The number of illegal migrants that have crossed the English Channel since the start of the year has surpassed 20,000 despite Prime Minister Rishi Sunak’s insistence that the government’s strategy to stop the boats “is working”.
On Tuesday, six small boats carrying around 400 migrants were intercepted and brought ashore by the British Border Force, taking the total to approximately 20,200 since January.
This, according to calculations made by The Telegraph, is 21 per cent lower than last year when 25,000 had reached the UK via the English Channel, leading to Prime Minister Rishi Sunak dubiously declaring that his government’s policies have worked in slowing the migrant crisis.
“This year for the first time the numbers of people crossing are lower than the year before. That hasn’t happened before. That shows that the plan is working. Of course, there’s more to do, but I want people to have confidence that we are on it, and we’ll keep going,” the Tory politician told reporters during a visit to Norfolk on Tuesday.
However, Channel observers including Brexit leader Nigel Farage, have been critical of Sunak for trying to take credit for the slight reduction in crossings, noting that poor weather conditions over the past two months in the waterway have likely done more to deter people smugglers than any government action.
With the government’s main strategy — plans to send illegal boat migrants to Rwanda to have their asylum claims processed offshore rather than putting them up in hotels across the UK — remaining in limbo after a series of legal challenges were launched by pro-mass migration lawyers and activist groups, the government has sought to hold migrants in floating barges off the coast of the UK.

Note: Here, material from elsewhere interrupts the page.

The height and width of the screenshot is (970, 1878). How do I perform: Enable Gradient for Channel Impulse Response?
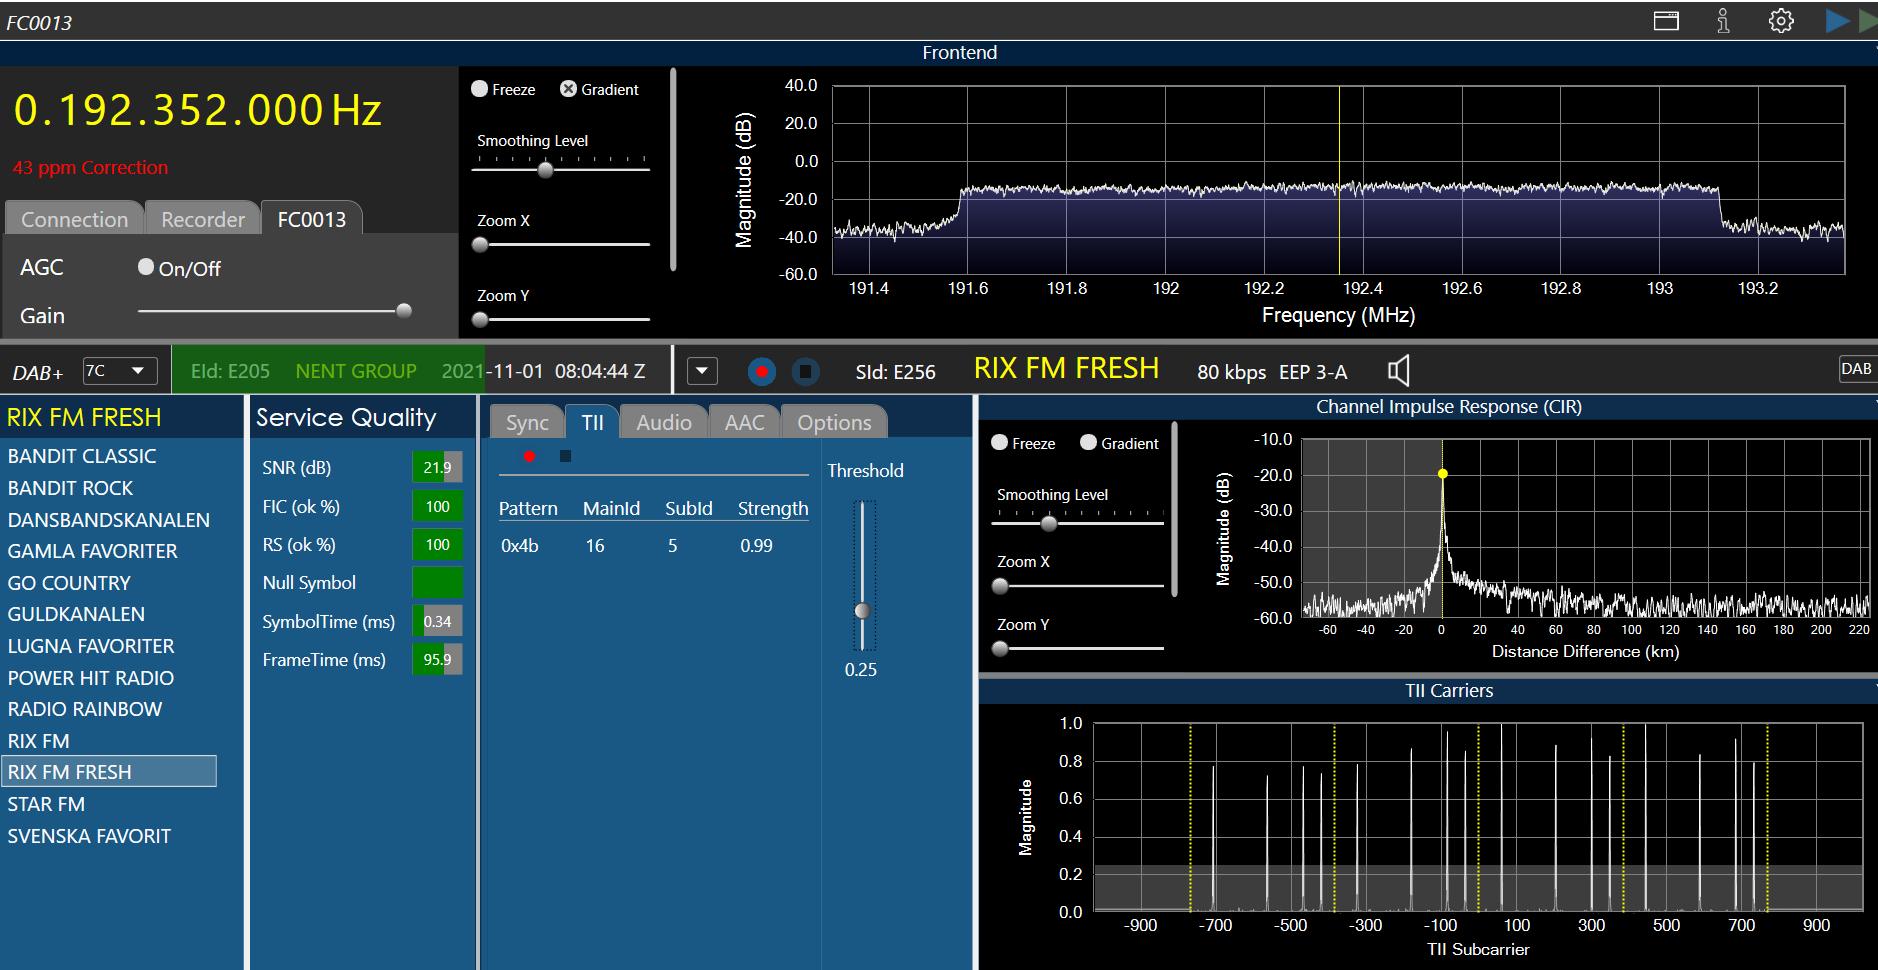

This, however, has also yet to materialise and even if it does go ahead, will likely not be sufficient to hold a significant number of migrants, regardless.
The main policy that the government could feasibly credit with a reduction in crossings of the Channel would be the half-a-billion payoff to France to step up enforcement against people smugglers operating in areas such as Calais.

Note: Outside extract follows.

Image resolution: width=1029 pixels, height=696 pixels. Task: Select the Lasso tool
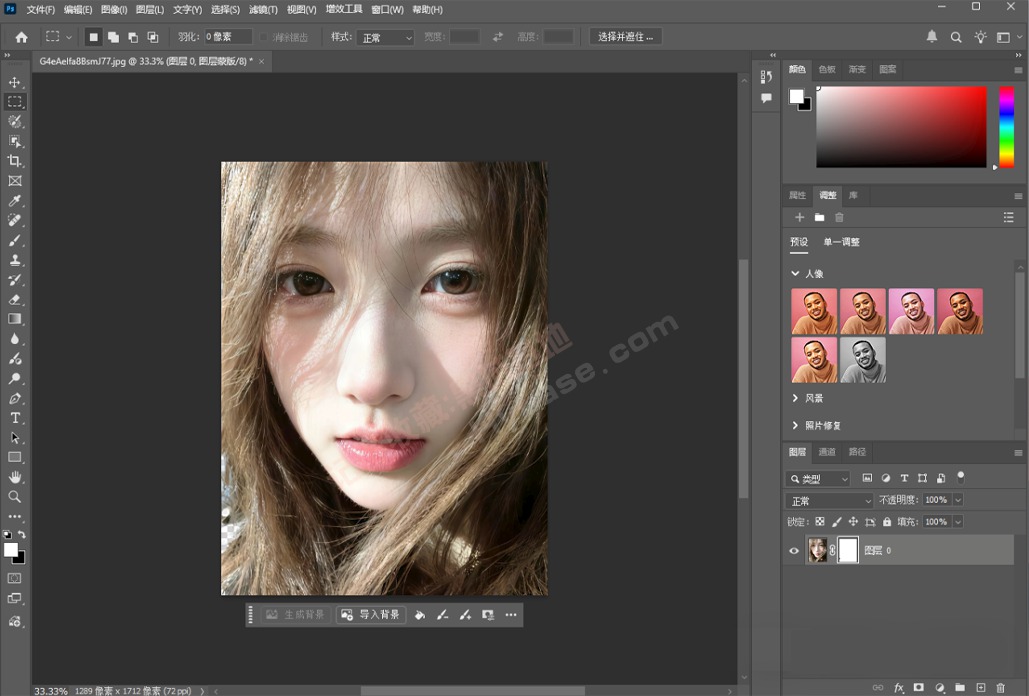click(14, 121)
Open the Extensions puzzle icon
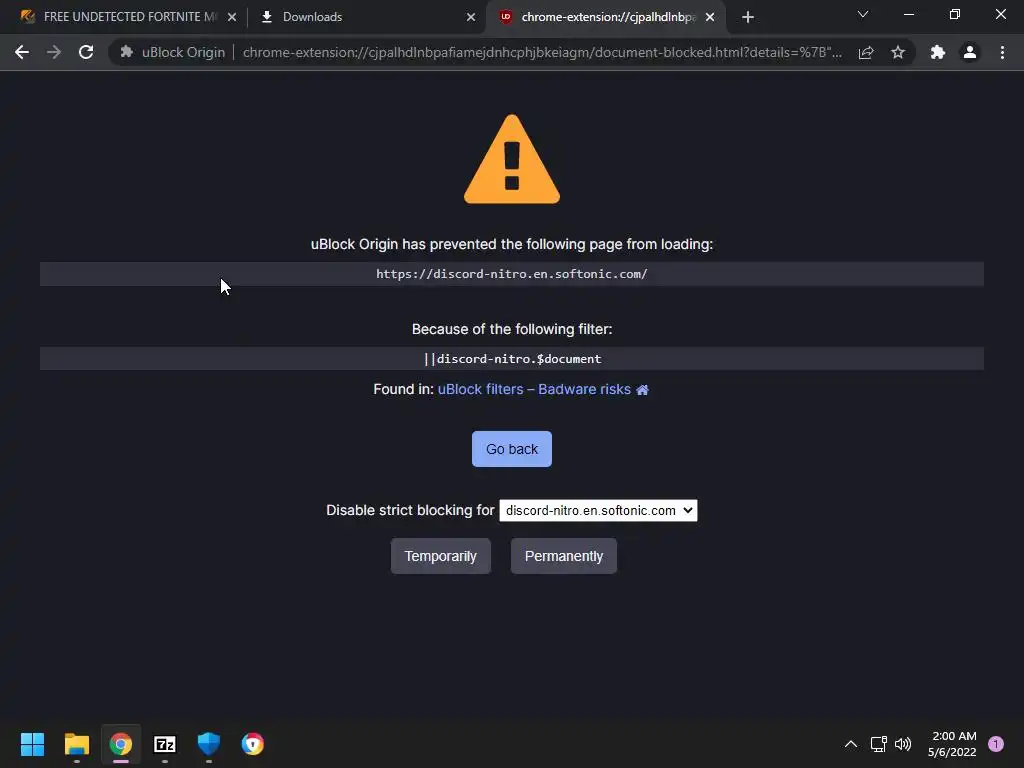 coord(938,52)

Despite the latest handout to Paris, the French government has remained unwilling to work with London in crafting a post-Brexit returns policy for those who set sail from France to the UK, with President Emmanuel Macron maintaining that such an agreement needs to be struck at the EU level.
Yet, it seems that Brussels has no interest in a returns deal, with Eurocrats apparently content to shift the costs of their open borders policies off onto Britain. Thus, the government has only managed to return a grand total of two migrants back to European Union nations since last year.